Und der Instrumentenbauer wurde nicht nur zu Wyssmüllers Mentor, der ihm sein Wissen und Handwerk weitergab, sondern auch zu einem engen Freund. Vor zwei Jahren verstarb Heinz Bürgin. Eine emotionelle Zeit für den 44-Jährigen. «Doch ich bin heute unglaublich dankbar, dass ich so viel wie möglich von seinem Wissen übernehmen durfte. Ich habe bei einem der Besten gelernt.»
Wissen weitergeben
Ronny Wyssmüllers nächstes grosses Ziel ist es nun, sein Wissen weiterzugeben. Aktuell ist er auf der Suche nach einer geeigneten Werkstatt in der Region. «Naturtoninstrumente kann ich nicht in einem betonierten Keller bauen. Sie müssen umgeben sein von dem, was sie zum Klingen bringt», so der Instrumentalist. Eine alte Scheune in der Gegend wäre schön, wo er wieder Instrumentenbau-Kurse anbieten oder Klangbetten herstellen könnte. Denn Anfragen, vor allem von Therapeuten, hat der Kallerer bereits.

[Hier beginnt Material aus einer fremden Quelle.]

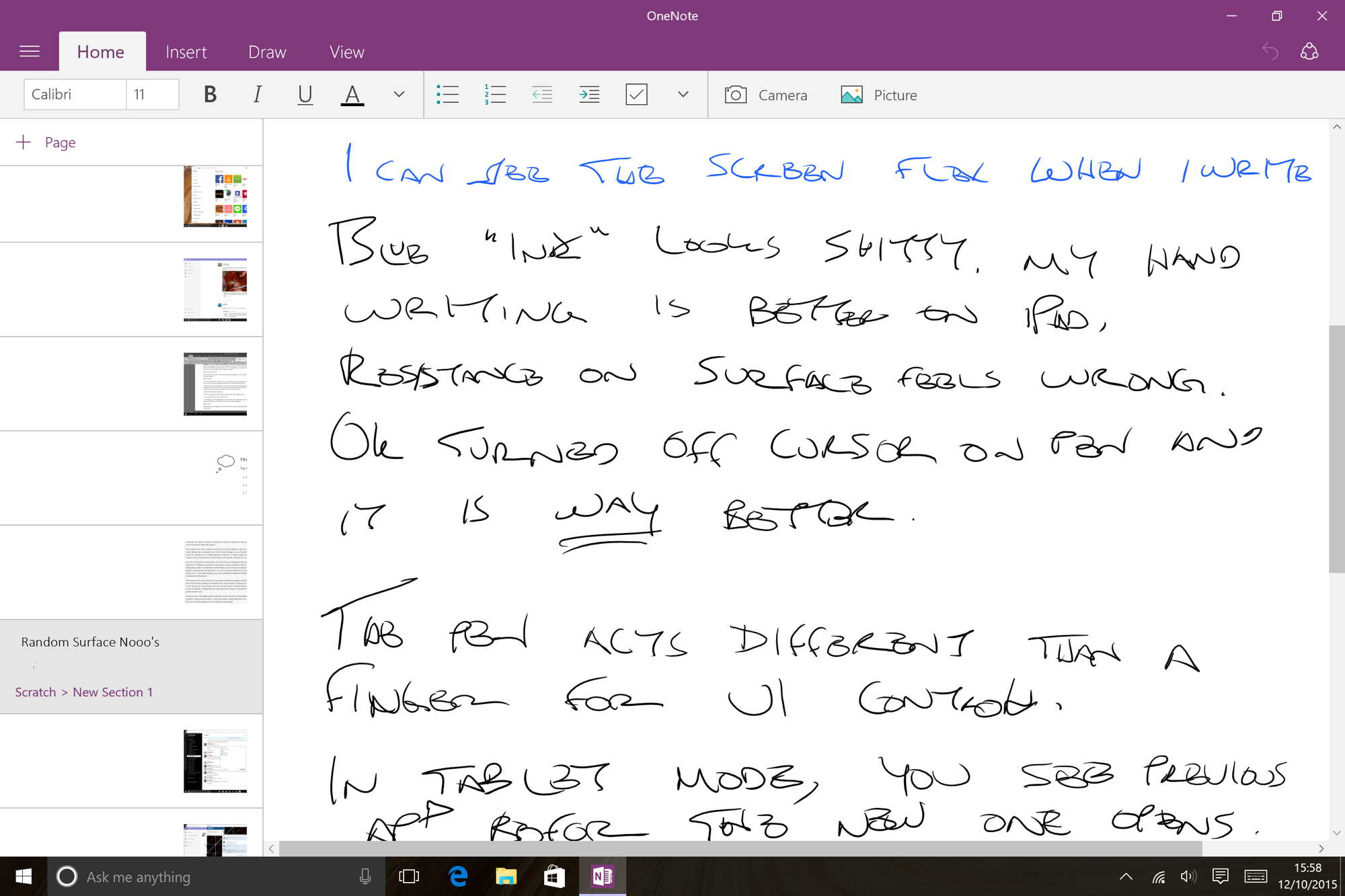Click the Draw ribbon menu item
The image size is (1345, 896).
point(266,50)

Dass in der Therapie die Wichtigkeit und Effektivität von Musik zunehmend Beachtung finden, ist für den Musiker ein erstrebenswerter Schritt. «Alles besteht aus Materie, die schwingt, und was schwingt, hat einen Klang. Die Obertöne sind ein untrennbarer Teil der Natur, der auch auf den Körper und den Geist wirken kann.»
Das beweisen medizinische Studien, und auch die Lehren der Quantenphysik behandeln dieses Thema. Dem Kallerer ist bewusst, dass gewisse Personen das nicht glauben können. Doch ob Klangbett oder nicht – so oder so sei bei allen Menschen eines gleich: Musik ist Emotionalität, Musik bewegt, Musik berührt. Und Musik hat die Kraft, auch bei Demenzerkrankungen Erinnerungen hervorzurufen. «Musik ist daher unglaublich wertvoll und birgt wunderschöne Momente.»
Was sind Naturtöne?
Naturtöne (auch Obertöne) sind die ursprünglichen Klänge, mit denen Kulturen auf der ganzen Welt musizierten. Sie entstehen vor allem beim Singen oder beim Spielen von Blas- oder Saiteninstrumenten. Sie entstehen beispielsweise beim mongolischen Kehlkopfgesang, aber auch beim Jodeln beim «Grad heben», beim Spielen eines Didgeridoos oder eines Alphorns. Dabei schwingen mit dem Grundton verschiedene Frequenzen mit, die die Klangfarbe intensiver machen. Auf der ganzen Welt gibt es verschiedene Tonsysteme, denen die Naturtöne zugrunde liegen. In der westlichen Musikkultur, konkret in Europa, ist diese Form von Tonreihen durch das Aufkommen der temperierten Musikleiter mit 12 gleichklingenden Halbtönen im 17. Jahrhundert in den Hintergrund gerückt. Seither dominiert die temperierte Musikleiter die klassische Musik sowie die heutige Unterhaltungsmusik.